134 A.D.3d 650, 22 N.Y.S.3d
202, 2015 N.Y. Slip Op. 09633

This opinion is uncorrected and subject to revision before publication in the printed Official reports

*1 B.D. Estate Planning
Corp., Plaintiff-Respondent,
Marcy Trachtenberg, as Trustee of the Ellis
Limquee Family Insurance Trust, Defendant,
Carolyn Limquee, Defendant-Appellant

Supreme Court, Appellate Division,
First Department, New York
16509N 6510006/11
Decided on December 29, 2015

Mazzarelli, J.P., Sweeny, Manzanet-Daniels, Gische, JJ.
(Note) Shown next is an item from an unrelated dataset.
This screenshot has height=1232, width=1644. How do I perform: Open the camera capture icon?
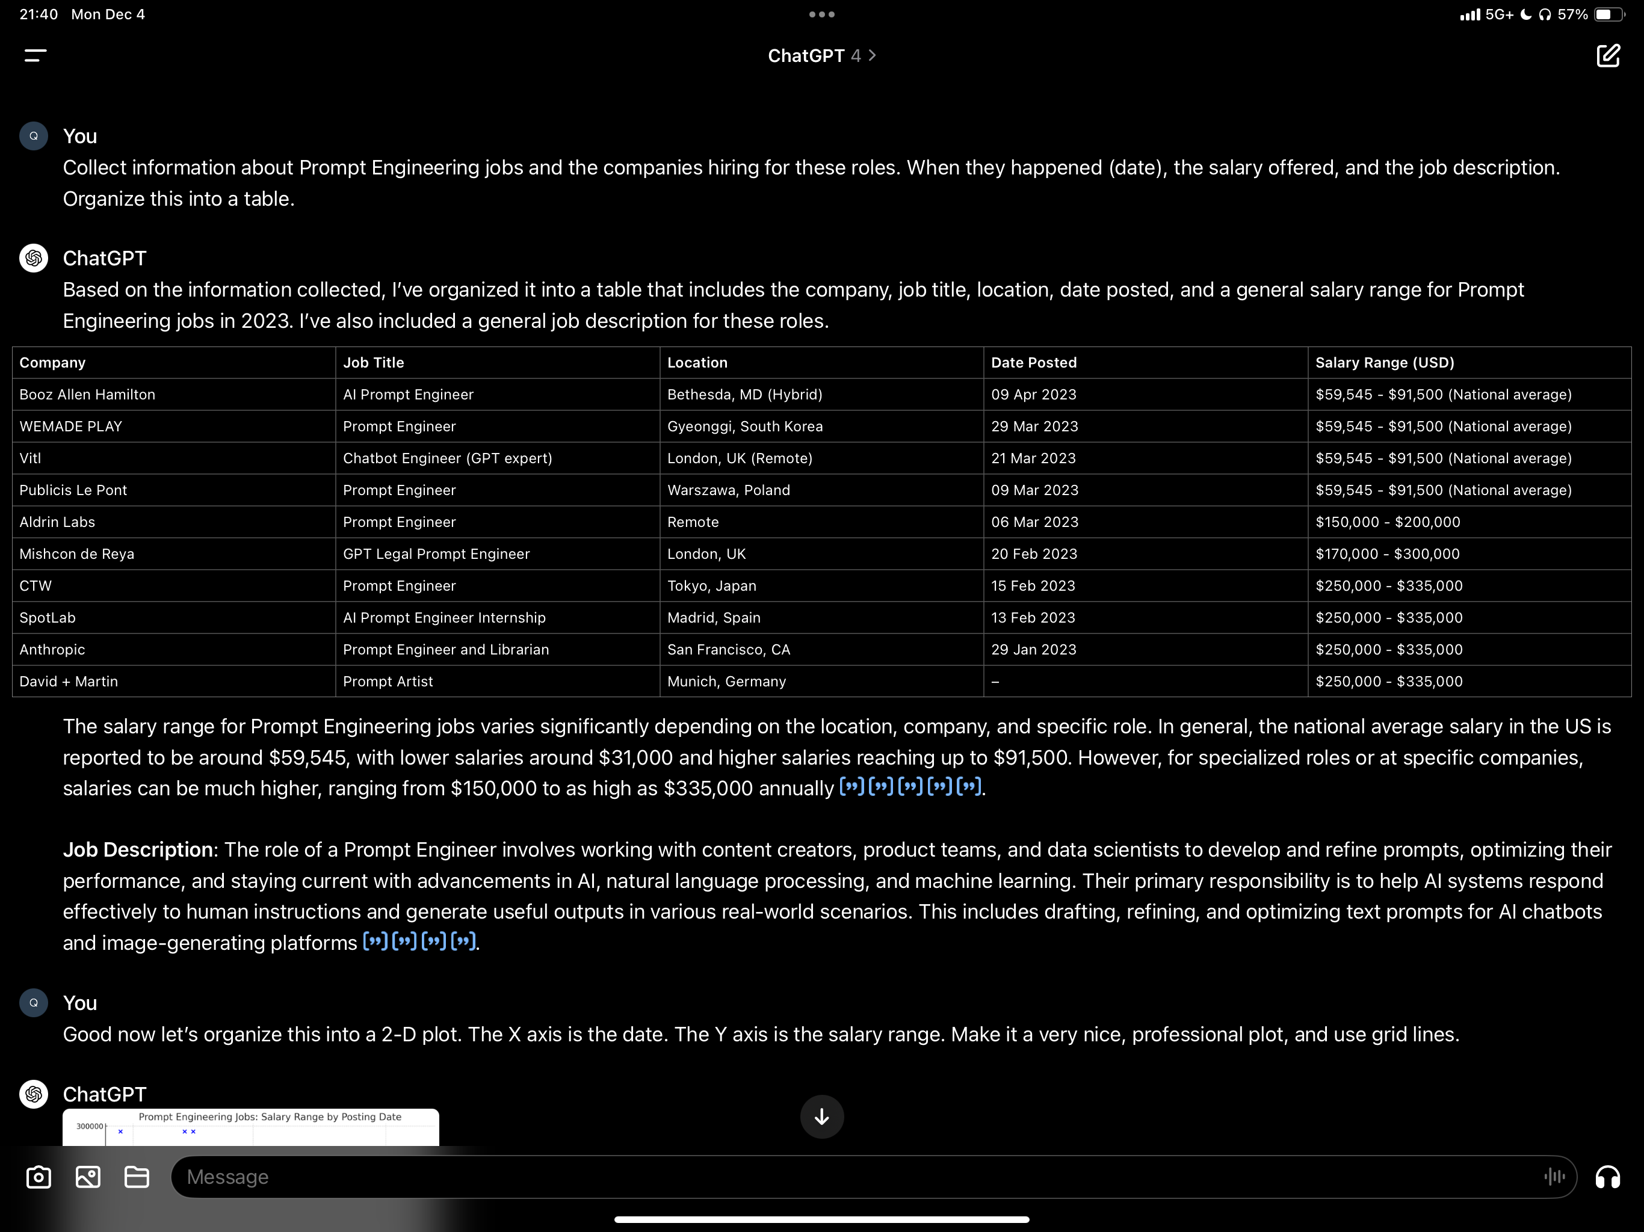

Eaton & Van Winkle, LLP, New York (Adam J. Rader of counsel), for appellant.
Strassberg & Strassberg, P.C., New York (Robert Strassberg of counsel), for respondent.
Order, Supreme Court, New York County (Shirley Werner, J.), entered March 16, 2015, which denied defendant Carolyn Limquee’s motion to amend her answer to plead the proposed fourth, seventh, and eighth affirmative defenses, and otherwise affirmed, without costs.
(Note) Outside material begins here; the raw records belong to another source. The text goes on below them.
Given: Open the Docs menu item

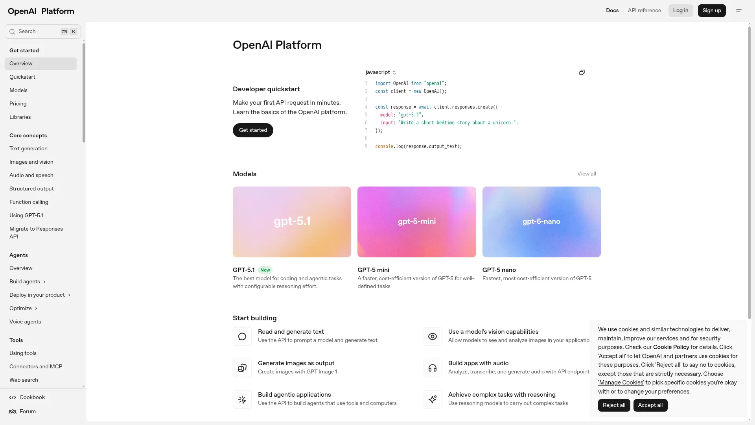Looking at the screenshot, I should click(x=612, y=11).
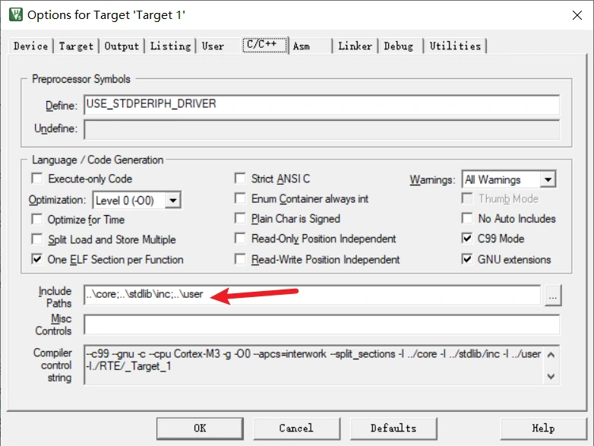Select the Device tab
594x446 pixels.
click(x=30, y=46)
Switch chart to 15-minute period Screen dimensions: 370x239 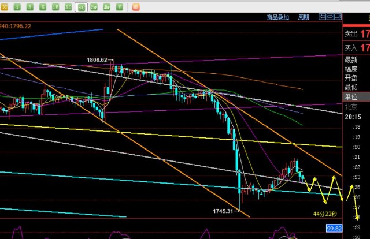tap(55, 8)
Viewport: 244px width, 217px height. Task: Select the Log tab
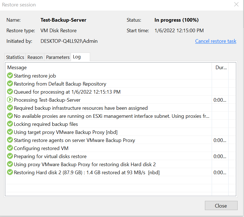77,57
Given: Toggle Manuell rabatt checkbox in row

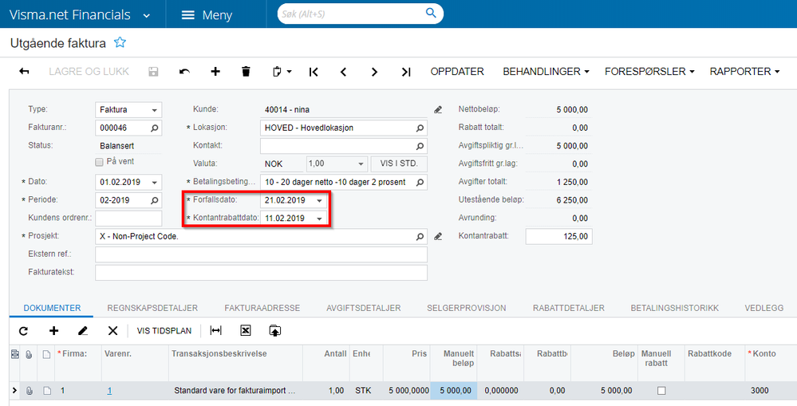Looking at the screenshot, I should (661, 391).
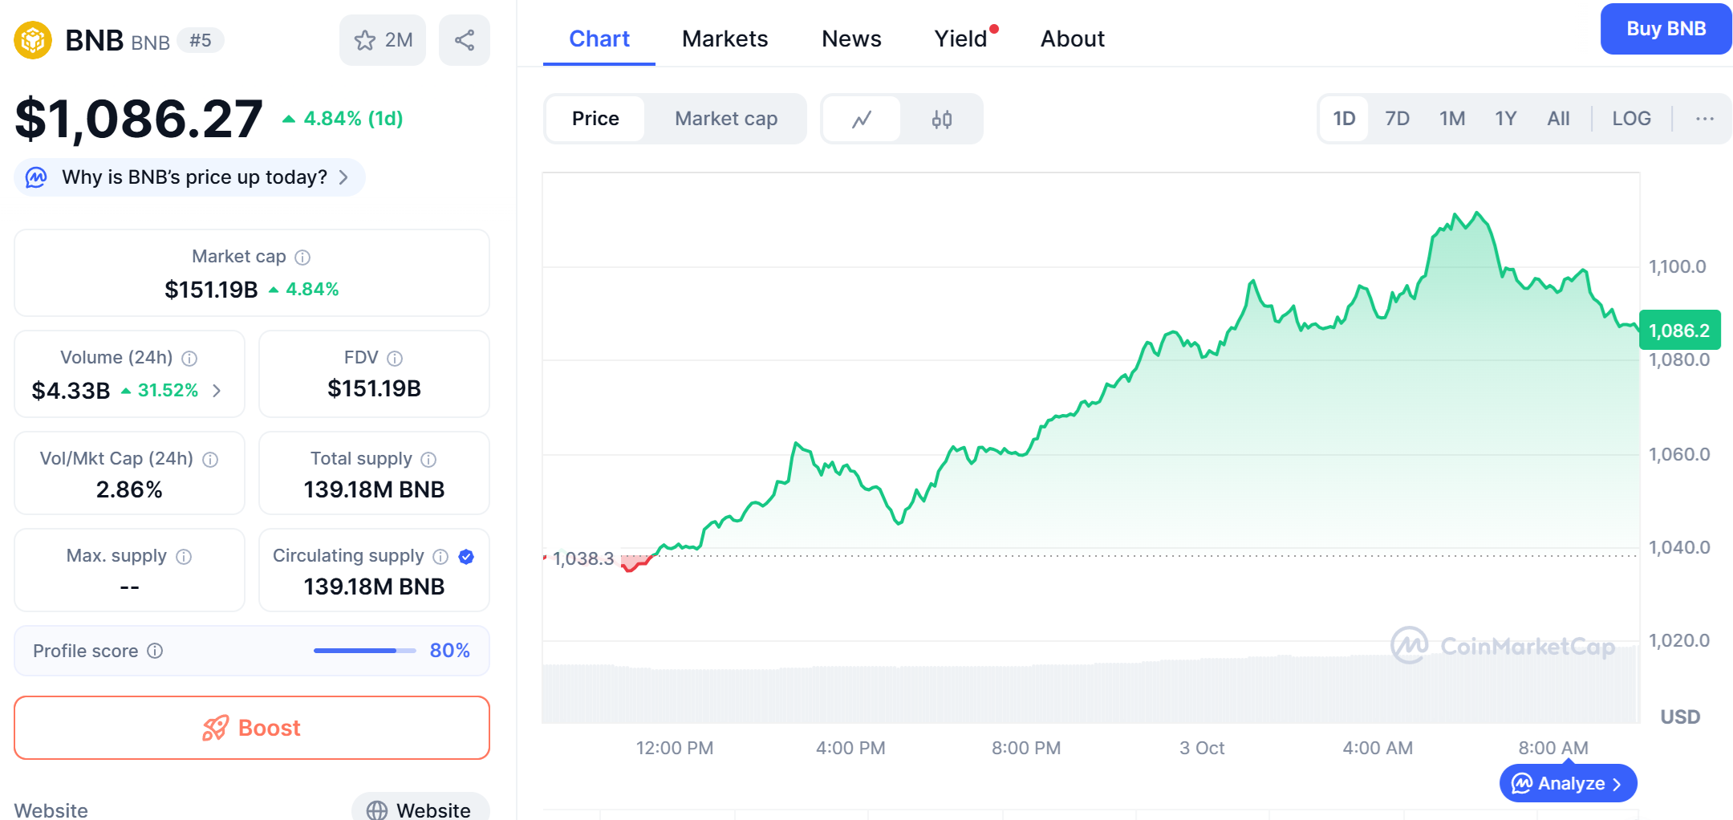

The record reflects that plaintiff’s sole owner, principal and employee was convicted, after a jury trial, of conspiracy to commit mail and wire fraud, and substantive mail fraud and substantive wire fraud in connection with a scheme to defraud insurance companies. Nevertheless, plaintiff seeks to enforce the provisions of a promissory note providing that it receive 50% of the death benefits payable under a policy on the life of Limquee’s late husband. The record indicates that this policy may have been part of the scheme to defraud that resulted in the criminal conviction of plaintiff’s principal.
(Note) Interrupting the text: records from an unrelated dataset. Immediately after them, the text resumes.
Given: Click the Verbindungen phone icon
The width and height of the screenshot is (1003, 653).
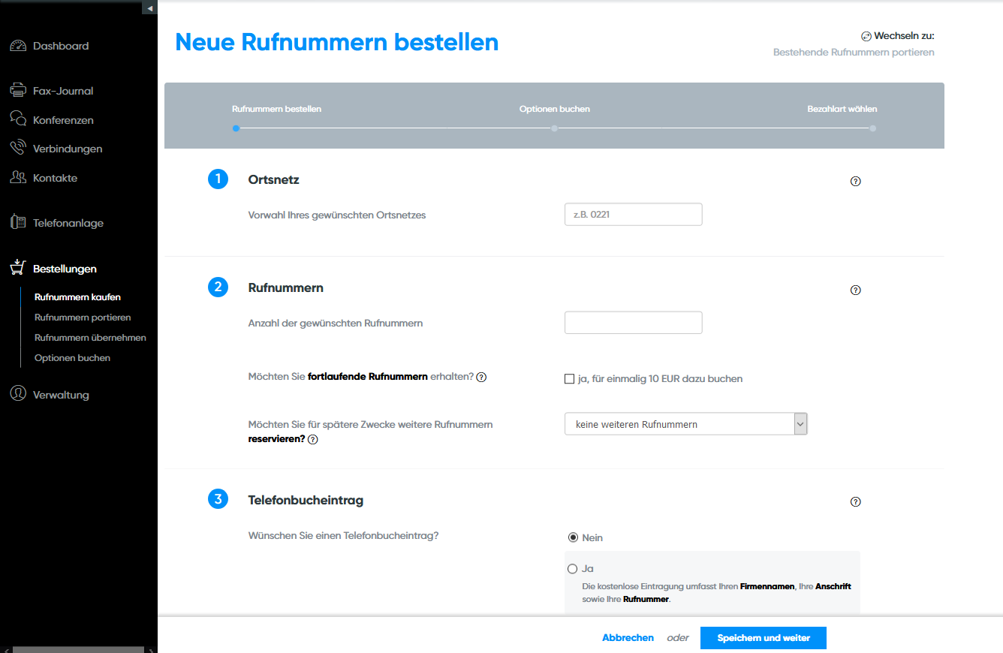Looking at the screenshot, I should coord(18,149).
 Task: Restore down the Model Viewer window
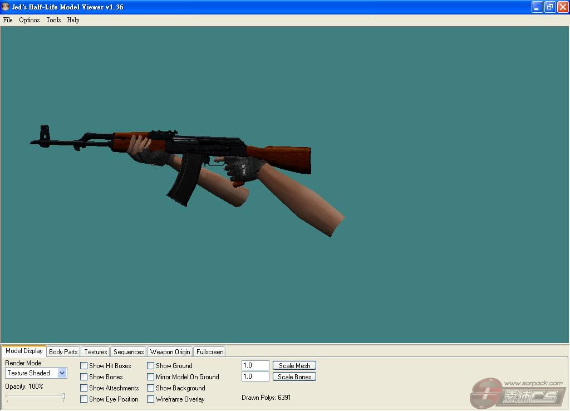click(550, 7)

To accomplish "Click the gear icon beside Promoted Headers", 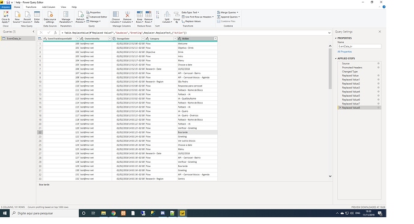I will click(379, 67).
As the Court of Appeals stated in McConnell v Commonwealth Pictures Corp. (7 NY2d 465, 469 [1960]), “(P)ublic policy closes the doors of our courts to those who sue to collect the rewards of corruption.” The court improperly denied Limquee leave to amend her answer to assert the affirmative defenses of “bribery and corruption” and recovery of fruits of crimes barred. Although the promissory note at issue is not illegal on its face, Limquee demonstrated prima facie that there was a direct connection between the scheme to defraud of plaintiff’s principal and the promissory note plaintiff seeks to enforce and that the scheme was more than a “small illegality” (see McConnell, 7 NY2d at 471). Although it appears that Limquee may have benefitted from the scheme, the court should not intervene to enable the wrongdoer to obtain additional fruits of its crime.

The proposed affirmative defense of in pari delicto was also permissible as an alternative or hypothetical pleading (see CPLR 3014; Finkelstein v Warner Music Group Inc., 14 AD3d 415 [1st Dept 2005]).

The remaining proposed affirmative defenses were defective in that Limquee was unable to demonstrate that she was damaged by the conduct alleged, as the court noted.